── Bloco de texto ──

É facto inegável que o Direito da Protecção de Dados vem assumindo um protagonismo protuberante nos últimos tempos, muito por culpa da erupção do fenómeno tecnológico, associado ao impulso dado naquela área do Direito pela União Europeia (UE) com a adopcão da Directiva (EU) 2016/679 do Parlamento Europeu e do Conselho, de 27 de abril de 2016, relativo à protecção das pessoas singulares no que diz respeito ao tratamento de dados pessoais e à livre circulação desses dados, que influenciou, não só os países da UE – que estão adstritos ao cumprimento da retro mencionada Directiva – mas também aos ordenamentos jurídicos espalhados por esse mundo fora, cujos regimes jurídicos relativos a protecção de dados pessoais projectam-se nos postulados basilares enunciados pela UE sobre a matéria.

Caso paradigmático do que afirmamos na parte final do parágrafo antecedente, é a Convenção da União Africana sobre Cibersegurança e Protecção de Dados Pessoais (CUACPDP), cuja concatenação das normas que lhe corporizam casa-se em regime de comunhão de bens com o regime instituído pela UE.

───
── Informação registada ──

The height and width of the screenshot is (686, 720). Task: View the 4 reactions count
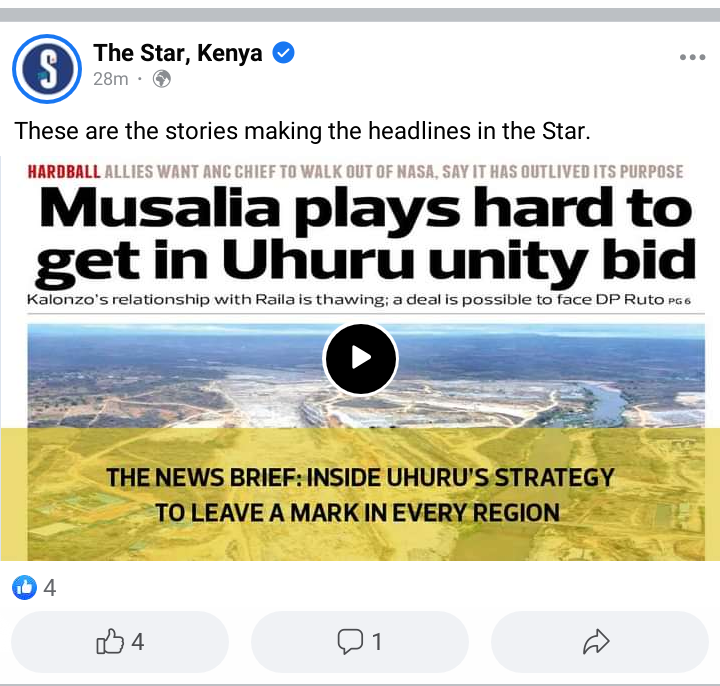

───

[Tarefas do exercício]
[A] No texto sobre a protecção de dados, que convenção é apresentada como caso paradigmático?
[B] Reescreva de forma mais breve o parágrafo do texto sobre a protecção de dados que começa por "É facto inegável", mantendo os factos principais.
[C] Prossiga o texto sobre a protecção de dados a partir da última frase apresentada.

[Respostas por item]
[A] A Convenção da União Africana sobre Cibersegurança e Protecção de Dados Pessoais (CUACPDP).

[B] O Direito da Protecção de Dados ganhou grande protagonismo recentemente, devido ao fenómeno tecnológico e ao impulso da União Europeia com a Directiva (EU) 2016/679, de 27 de abril de 2016. Esta influenciou não só os países da UE, obrigados a cumpri-la, mas também ordenamentos jurídicos de todo o mundo, cujos regimes de protecção de dados seguem os princípios da UE.

[C]
Percebe-se, com meridiana facilidade, que os regimes jurídicos referentes a esta temática possuam, na maioria dos países, um sustentáculo similar, por várias razões, constituindo uma das principais [razões], o facto de as Tecnologias de Informação e Comunicação (TIC’s) estarem a colonizar os meios e recursos através dos quais estes dados são recolhidos, processados e armazenados, e sendo esse movimento tecnológico de amplitude global/universal, os problemas que daí são originados são basicamente idênticos para a generalidade dos ordenamentos jurídicos.

Dito de outro modo: o fenómeno epidémico [no bom sentido] do Direito Digital, para o bem e para o mal, atinge a todos os países. A necessidade de se regularem as actuações que se verificam nesse mundo – mundo digital – está na ordem do dia da agenda de todos os países. E sendo que as TICs gravitaram o centro nevrálgico de actuação do Direito da Protecção de Dados para o mundo Digital, num movimento imparável cujo fim não se descortina, emerge uma implícita necessidade de se globalizarem os meios de protecção da segurança da informação – aspecto vital do Direito da Protecção de Dados – de tal sorte que os meios de sabotagem a que estão sujeitos possam ser facilmente detectados e neutralizados.

No parágrafo precedente referimo-nos concretamente à acção dos hackers, espécie que temoriza todo e qualquer sistema de cibersegurança, em especial, e protecção de dados pessoais electrónicos, no geral. Cremos que eles constituem, sem dúvidas, arriscamos nessa acepção, o inimigo que une os países na necessidade de se instituírem mecanismos que, a nível global, cerceie o campo da suas delituosas actuações.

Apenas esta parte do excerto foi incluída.